3. The method for dynamic monitoring of monoterpenoid components in the drying process of cardamom based on near-infrared spectroscopy according to claim 1, characterized in that: The specific process of identifying and classifying the target cardamom batches in step S2 includes: extracting feature information related to water absorption and light scattering effects from the initial spectral data; processing the feature information using a clustering algorithm; and identifying one or more groups of cardamom materials with the minimum intra-class variance as the target cardamom batches.

4. The method for dynamic monitoring of monoterpenoid components in the drying process of cardamom based on near-infrared spectroscopy according to claim 1, characterized in that: In step S3, the freshness of 1,8-cineole was obtained by calculation based on the quantitative relationship between the spectrum and the CH bond vibration of monoterpenoid compounds; the water activity of the material was obtained by calculation based on the quantitative relationship between the spectrum and the OH bond vibration of water.

5. The method for dynamic monitoring of monoterpenoid components in the drying process of cardamom based on near-infrared spectroscopy according to claim 1, characterized in that: The aroma escaping entropy calculated in step S41 is calculated as follows: when the water activity of the target cardamom batch is lower than the preset critical threshold, the negative change rate of 1,8-cineole freshness within the current heating window is multiplied by a heat input factor characterizing the current heating intensity to obtain the final aroma escaping entropy.

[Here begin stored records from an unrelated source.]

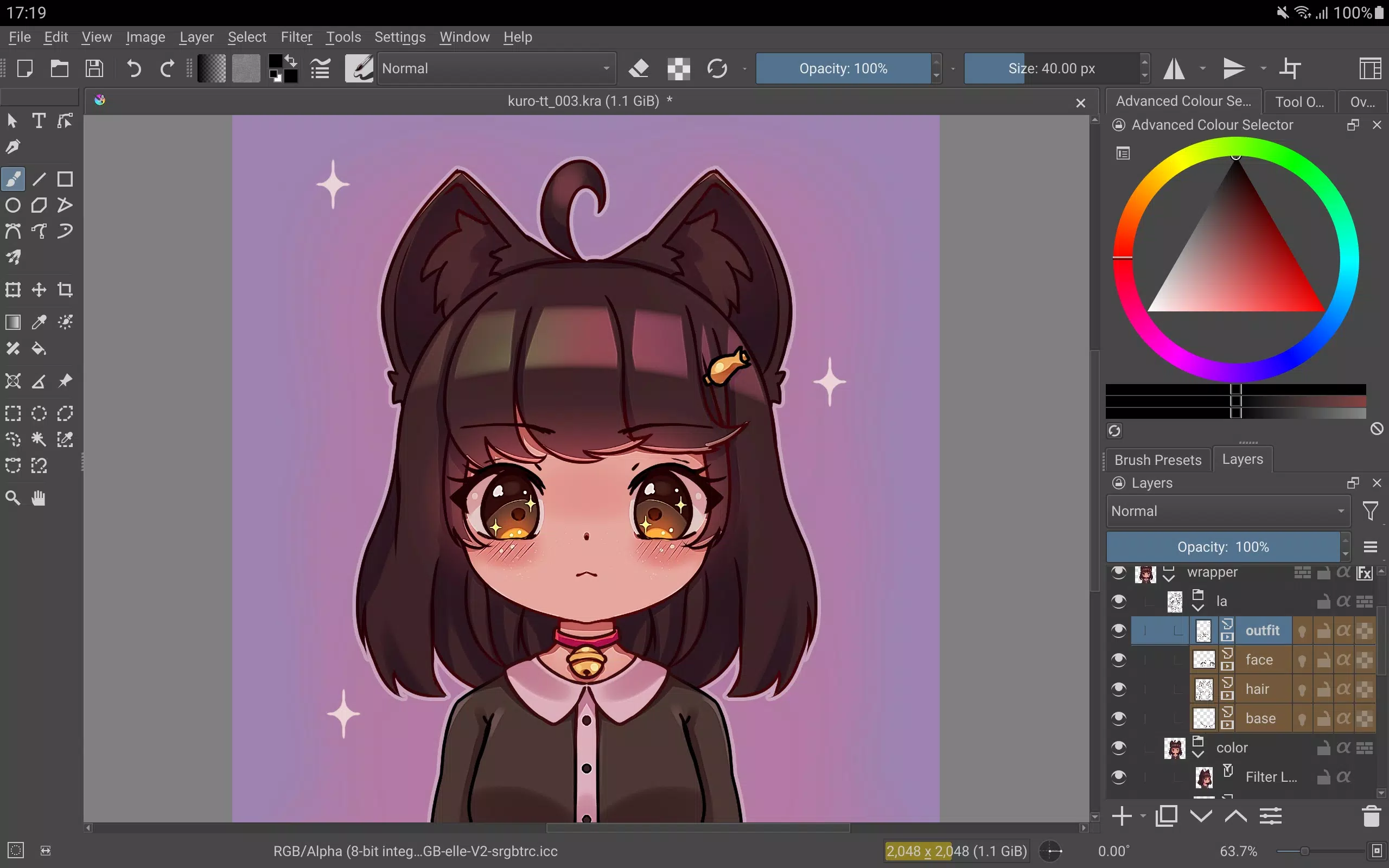Open Edit Brush Settings
1389x868 pixels.
320,68
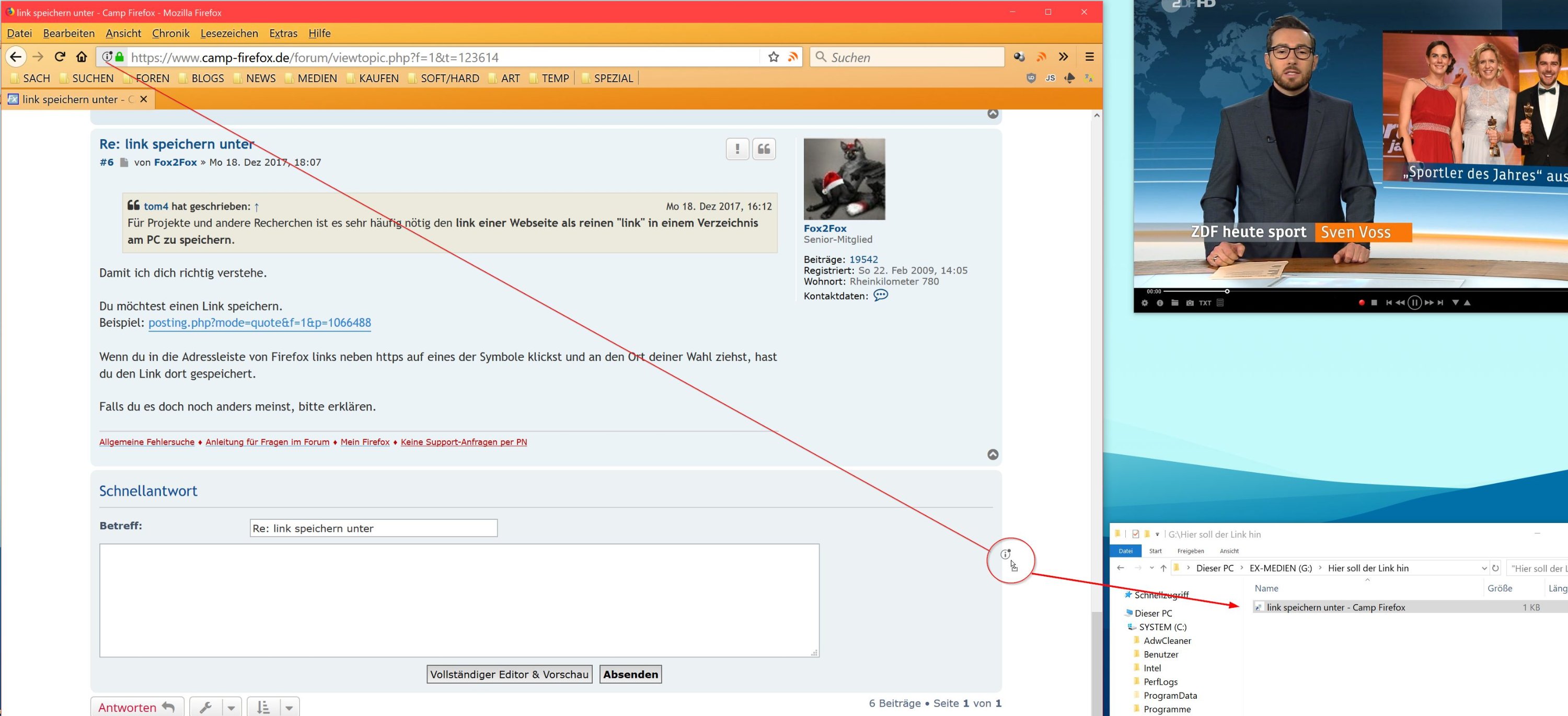This screenshot has width=1568, height=716.
Task: Click the Firefox home button
Action: [x=82, y=56]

6. The method for dynamic monitoring of monoterpenoid components in the drying process of cardamom based on near-infrared spectroscopy according to claim 1, characterized in that: Step S41 also includes calculating the time axis drag amount, which characterizes the difference between the drying process and the preset target. The method for obtaining this amount is to compare the current material water activity of the target cardamom batch with the target water activity potential that should be achieved at the current moment according to the preset baseline drying curve. The absolute value of the difference between the two is defined as the time axis drag amount.

7. The method for dynamic monitoring of monoterpenoid components in the drying process of cardamom based on near-infrared spectroscopy according to claim 1, characterized in that: The intelligent baking entropy reduction spoon generated in step S42 consists of an aroma protection entropy suppression factor and a beat-following pulse; the final intelligent baking entropy reduction spoon is formed by vector synthesis of the aroma protection entropy suppression factor and the beat-following pulse.

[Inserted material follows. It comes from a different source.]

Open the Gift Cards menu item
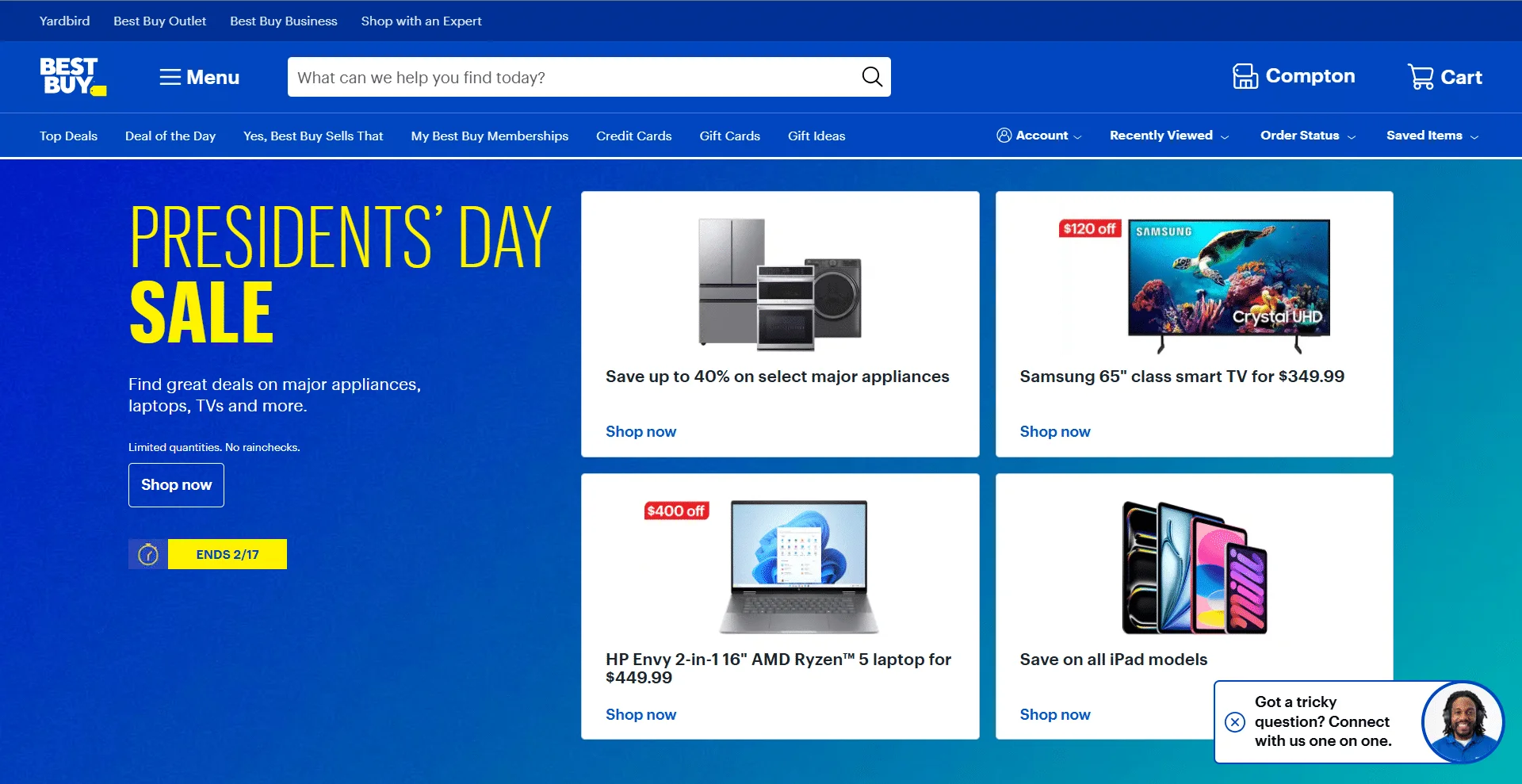This screenshot has height=784, width=1522. pos(729,136)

8. The method for dynamic monitoring of monoterpenoid components in the drying process of cardamom based on near-infrared spectroscopy according to claim 1, characterized in that: The generation logic of the aroma protection entropy suppression factor is as follows: in response to the aroma emission entropy exceeding the preset quality warning line, a negative control signal is generated to reduce heat input, and the signal strength is positively correlated with the degree of aroma emission entropy exceeding the limit.

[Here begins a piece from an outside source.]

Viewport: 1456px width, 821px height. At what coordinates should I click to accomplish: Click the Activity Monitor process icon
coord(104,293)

9. The method for dynamic monitoring of monoterpenoid components in the drying process of cardamom based on near-infrared spectroscopy according to claim 1, characterized in that: The generation logic of the beat catch-up pulse is as follows: in response to the time axis drag amount being greater than the preset efficiency tolerance range and the aroma dissipation entropy being lower than the quality warning line, a positive control signal aimed at increasing heat input is generated, and its signal strength is positively correlated with the degree of time axis drag amount.

10. The method for dynamic monitoring of monoterpenoid components in the drying process of cardamom based on near-infrared spectroscopy according to claim 1, characterized in that: The operating parameters adjusted in step S43 include heating power or hot air temperature; the termination condition of the dynamic control process is: the water activity of the target cardamom batch reaches the target endpoint, and its 1,8-cineole freshness enters a convergent and stable state within multiple consecutive heating time windows.